(Records)
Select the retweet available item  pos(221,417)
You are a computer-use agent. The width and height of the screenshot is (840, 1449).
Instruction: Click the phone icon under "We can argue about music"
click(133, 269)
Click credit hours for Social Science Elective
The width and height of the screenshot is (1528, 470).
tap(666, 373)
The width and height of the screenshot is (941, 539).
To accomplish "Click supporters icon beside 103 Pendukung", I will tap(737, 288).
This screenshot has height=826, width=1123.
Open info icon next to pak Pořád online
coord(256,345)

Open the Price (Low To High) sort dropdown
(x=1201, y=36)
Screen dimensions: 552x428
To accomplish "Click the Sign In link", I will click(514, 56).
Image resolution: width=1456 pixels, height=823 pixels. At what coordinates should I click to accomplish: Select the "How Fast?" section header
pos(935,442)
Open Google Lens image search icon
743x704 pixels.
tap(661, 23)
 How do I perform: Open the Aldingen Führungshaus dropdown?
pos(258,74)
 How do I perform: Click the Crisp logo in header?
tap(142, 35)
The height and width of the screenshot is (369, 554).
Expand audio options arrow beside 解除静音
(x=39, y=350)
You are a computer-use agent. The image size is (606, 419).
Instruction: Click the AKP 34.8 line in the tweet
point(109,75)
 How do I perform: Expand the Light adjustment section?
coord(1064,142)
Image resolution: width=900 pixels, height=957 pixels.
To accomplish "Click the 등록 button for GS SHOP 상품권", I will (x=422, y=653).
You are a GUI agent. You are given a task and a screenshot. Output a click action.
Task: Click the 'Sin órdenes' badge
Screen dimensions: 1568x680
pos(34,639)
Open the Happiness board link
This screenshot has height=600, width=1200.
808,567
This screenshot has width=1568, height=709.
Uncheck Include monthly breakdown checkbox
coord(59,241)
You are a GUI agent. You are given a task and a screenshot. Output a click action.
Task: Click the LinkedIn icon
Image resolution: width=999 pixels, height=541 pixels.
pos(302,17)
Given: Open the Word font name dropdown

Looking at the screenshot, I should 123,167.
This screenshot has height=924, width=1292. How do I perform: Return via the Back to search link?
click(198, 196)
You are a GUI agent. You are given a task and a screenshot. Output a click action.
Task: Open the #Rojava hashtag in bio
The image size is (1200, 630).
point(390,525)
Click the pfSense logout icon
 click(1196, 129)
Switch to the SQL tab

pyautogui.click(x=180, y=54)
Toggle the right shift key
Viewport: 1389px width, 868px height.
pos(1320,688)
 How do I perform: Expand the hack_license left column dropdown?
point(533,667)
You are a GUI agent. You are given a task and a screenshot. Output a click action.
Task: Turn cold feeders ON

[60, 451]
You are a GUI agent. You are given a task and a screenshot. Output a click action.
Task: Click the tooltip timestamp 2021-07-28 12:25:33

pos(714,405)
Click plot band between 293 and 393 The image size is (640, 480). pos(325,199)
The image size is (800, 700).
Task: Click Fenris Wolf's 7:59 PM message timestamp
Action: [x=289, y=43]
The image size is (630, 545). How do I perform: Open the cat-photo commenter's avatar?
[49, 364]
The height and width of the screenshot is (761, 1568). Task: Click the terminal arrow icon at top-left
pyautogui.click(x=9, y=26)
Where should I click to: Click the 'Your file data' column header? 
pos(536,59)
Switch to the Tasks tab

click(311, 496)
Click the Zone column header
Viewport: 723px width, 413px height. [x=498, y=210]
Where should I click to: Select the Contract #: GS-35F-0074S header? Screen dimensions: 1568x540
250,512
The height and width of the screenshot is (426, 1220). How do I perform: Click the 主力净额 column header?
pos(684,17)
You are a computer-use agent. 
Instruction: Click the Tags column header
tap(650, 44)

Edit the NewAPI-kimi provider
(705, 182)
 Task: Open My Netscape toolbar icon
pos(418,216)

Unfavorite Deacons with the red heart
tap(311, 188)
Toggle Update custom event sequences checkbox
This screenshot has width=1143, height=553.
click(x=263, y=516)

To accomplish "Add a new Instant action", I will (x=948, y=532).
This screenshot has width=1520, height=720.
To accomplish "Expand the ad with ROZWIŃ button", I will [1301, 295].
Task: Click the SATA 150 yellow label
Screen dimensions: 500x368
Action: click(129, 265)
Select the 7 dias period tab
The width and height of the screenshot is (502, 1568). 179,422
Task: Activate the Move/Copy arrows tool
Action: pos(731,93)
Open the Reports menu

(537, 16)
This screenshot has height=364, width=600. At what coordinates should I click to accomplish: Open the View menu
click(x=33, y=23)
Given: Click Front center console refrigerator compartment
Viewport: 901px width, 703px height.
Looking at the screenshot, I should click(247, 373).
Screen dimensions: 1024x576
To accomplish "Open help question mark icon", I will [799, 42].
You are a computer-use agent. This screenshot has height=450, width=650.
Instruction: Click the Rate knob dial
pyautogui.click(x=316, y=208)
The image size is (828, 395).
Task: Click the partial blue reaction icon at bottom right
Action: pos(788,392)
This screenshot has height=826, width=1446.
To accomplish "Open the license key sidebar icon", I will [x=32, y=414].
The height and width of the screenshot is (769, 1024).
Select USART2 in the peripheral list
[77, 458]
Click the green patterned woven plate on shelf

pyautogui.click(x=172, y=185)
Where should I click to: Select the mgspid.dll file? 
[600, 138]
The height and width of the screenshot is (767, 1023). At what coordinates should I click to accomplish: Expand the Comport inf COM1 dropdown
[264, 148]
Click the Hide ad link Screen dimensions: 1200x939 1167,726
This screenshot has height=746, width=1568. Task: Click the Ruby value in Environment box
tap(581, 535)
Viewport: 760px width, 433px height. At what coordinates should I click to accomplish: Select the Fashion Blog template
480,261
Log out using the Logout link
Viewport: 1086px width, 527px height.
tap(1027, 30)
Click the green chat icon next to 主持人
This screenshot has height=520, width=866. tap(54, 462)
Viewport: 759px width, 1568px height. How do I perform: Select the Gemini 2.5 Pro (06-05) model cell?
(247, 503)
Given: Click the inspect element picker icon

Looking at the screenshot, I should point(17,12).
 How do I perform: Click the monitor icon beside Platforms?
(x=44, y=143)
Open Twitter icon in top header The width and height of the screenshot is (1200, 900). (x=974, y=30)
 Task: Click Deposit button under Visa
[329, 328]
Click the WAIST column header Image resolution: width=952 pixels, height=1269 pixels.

(The task)
Copy the entries above exactly, leaving none out.

(Answer space)
Select the retweet available item  pos(221,417)
You are a computer-use agent. The width and height of the screenshot is (840, 1449).
Instruction: Click the phone icon under "We can argue about music"
click(133, 269)
Click credit hours for Social Science Elective
The width and height of the screenshot is (1528, 470).
tap(666, 373)
The width and height of the screenshot is (941, 539).
To accomplish "Click supporters icon beside 103 Pendukung", I will tap(737, 288).
This screenshot has height=826, width=1123.
Open info icon next to pak Pořád online
coord(256,345)

Open the Price (Low To High) sort dropdown
(x=1201, y=36)
Screen dimensions: 552x428
To accomplish "Click the Sign In link", I will click(514, 56).
Image resolution: width=1456 pixels, height=823 pixels. At what coordinates should I click to accomplish: Select the "How Fast?" section header
pos(935,442)
Open Google Lens image search icon
743x704 pixels.
tap(661, 23)
 How do I perform: Open the Aldingen Führungshaus dropdown?
pos(258,74)
 How do I perform: Click the Crisp logo in header?
tap(142, 35)
The height and width of the screenshot is (369, 554).
Expand audio options arrow beside 解除静音
(x=39, y=350)
You are a computer-use agent. The image size is (606, 419).
Instruction: Click the AKP 34.8 line in the tweet
point(109,75)
 How do I perform: Expand the Light adjustment section?
coord(1064,142)
Image resolution: width=900 pixels, height=957 pixels.
To accomplish "Click the 등록 button for GS SHOP 상품권", I will (x=422, y=653).
You are a GUI agent. You are given a task and a screenshot. Output a click action.
Task: Click the 'Sin órdenes' badge
Screen dimensions: 1568x680
pos(34,639)
Open the Happiness board link
This screenshot has height=600, width=1200.
808,567
This screenshot has width=1568, height=709.
Uncheck Include monthly breakdown checkbox
coord(59,241)
You are a GUI agent. You are given a task and a screenshot. Output a click action.
Task: Click the LinkedIn icon
Image resolution: width=999 pixels, height=541 pixels.
pos(302,17)
Given: Open the Word font name dropdown

Looking at the screenshot, I should 123,167.
This screenshot has height=924, width=1292. How do I perform: Return via the Back to search link?
click(198, 196)
You are a GUI agent. You are given a task and a screenshot. Output a click action.
Task: Open the #Rojava hashtag in bio
The image size is (1200, 630).
point(390,525)
Click the pfSense logout icon
 click(1196, 129)
Switch to the SQL tab

pyautogui.click(x=180, y=54)
Toggle the right shift key
Viewport: 1389px width, 868px height.
pos(1320,688)
 How do I perform: Expand the hack_license left column dropdown?
point(533,667)
You are a GUI agent. You are given a task and a screenshot. Output a click action.
Task: Turn cold feeders ON

[60, 451]
You are a GUI agent. You are given a task and a screenshot. Output a click action.
Task: Click the tooltip timestamp 2021-07-28 12:25:33

pos(714,405)
Click plot band between 293 and 393 The image size is (640, 480). pos(325,199)
The image size is (800, 700).
Task: Click Fenris Wolf's 7:59 PM message timestamp
Action: [x=289, y=43]
The image size is (630, 545). How do I perform: Open the cat-photo commenter's avatar?
[49, 364]
The height and width of the screenshot is (761, 1568). Task: Click the terminal arrow icon at top-left
pyautogui.click(x=9, y=26)
Where should I click to: Click the 'Your file data' column header? 
pos(536,59)
Switch to the Tasks tab

click(311, 496)
Click the Zone column header
Viewport: 723px width, 413px height. [x=498, y=210]
Where should I click to: Select the Contract #: GS-35F-0074S header? Screen dimensions: 1568x540
250,512
The height and width of the screenshot is (426, 1220). How do I perform: Click the 主力净额 column header?
pos(684,17)
You are a computer-use agent. 
Instruction: Click the Tags column header
tap(650, 44)

Edit the NewAPI-kimi provider
(705, 182)
 Task: Open My Netscape toolbar icon
pos(418,216)

Unfavorite Deacons with the red heart
tap(311, 188)
Toggle Update custom event sequences checkbox
This screenshot has width=1143, height=553.
click(x=263, y=516)

To accomplish "Add a new Instant action", I will (x=948, y=532).
This screenshot has width=1520, height=720.
To accomplish "Expand the ad with ROZWIŃ button", I will [1301, 295].
Task: Click the SATA 150 yellow label
Screen dimensions: 500x368
Action: click(129, 265)
Select the 7 dias period tab
The width and height of the screenshot is (502, 1568). 179,422
Task: Activate the Move/Copy arrows tool
Action: pos(731,93)
Open the Reports menu

(537, 16)
This screenshot has height=364, width=600. At what coordinates should I click to accomplish: Open the View menu
click(x=33, y=23)
Given: Click Front center console refrigerator compartment
Viewport: 901px width, 703px height.
Looking at the screenshot, I should click(247, 373).
Screen dimensions: 1024x576
To accomplish "Open help question mark icon", I will [799, 42].
You are a computer-use agent. This screenshot has height=450, width=650.
Instruction: Click the Rate knob dial
pyautogui.click(x=316, y=208)
The image size is (828, 395).
Task: Click the partial blue reaction icon at bottom right
Action: pos(788,392)
This screenshot has height=826, width=1446.
To accomplish "Open the license key sidebar icon", I will [x=32, y=414].
The height and width of the screenshot is (769, 1024).
Select USART2 in the peripheral list
[77, 458]
Click the green patterned woven plate on shelf

pyautogui.click(x=172, y=185)
Where should I click to: Select the mgspid.dll file? 
[600, 138]
The height and width of the screenshot is (767, 1023). At what coordinates should I click to accomplish: Expand the Comport inf COM1 dropdown
[264, 148]
Click the Hide ad link Screen dimensions: 1200x939 1167,726
This screenshot has height=746, width=1568. Task: Click the Ruby value in Environment box
tap(581, 535)
Viewport: 760px width, 433px height. At what coordinates should I click to accomplish: Select the Fashion Blog template
480,261
Log out using the Logout link
Viewport: 1086px width, 527px height.
tap(1027, 30)
Click the green chat icon next to 主持人
This screenshot has height=520, width=866. tap(54, 462)
Viewport: 759px width, 1568px height. How do I perform: Select the Gemini 2.5 Pro (06-05) model cell?
(247, 503)
Given: Click the inspect element picker icon

Looking at the screenshot, I should point(17,12).
 How do I perform: Click the monitor icon beside Platforms?
(x=44, y=143)
Open Twitter icon in top header The width and height of the screenshot is (1200, 900). (x=974, y=30)
 Task: Click Deposit button under Visa
[329, 328]
Click the WAIST column header Image resolution: width=952 pixels, height=1269 pixels.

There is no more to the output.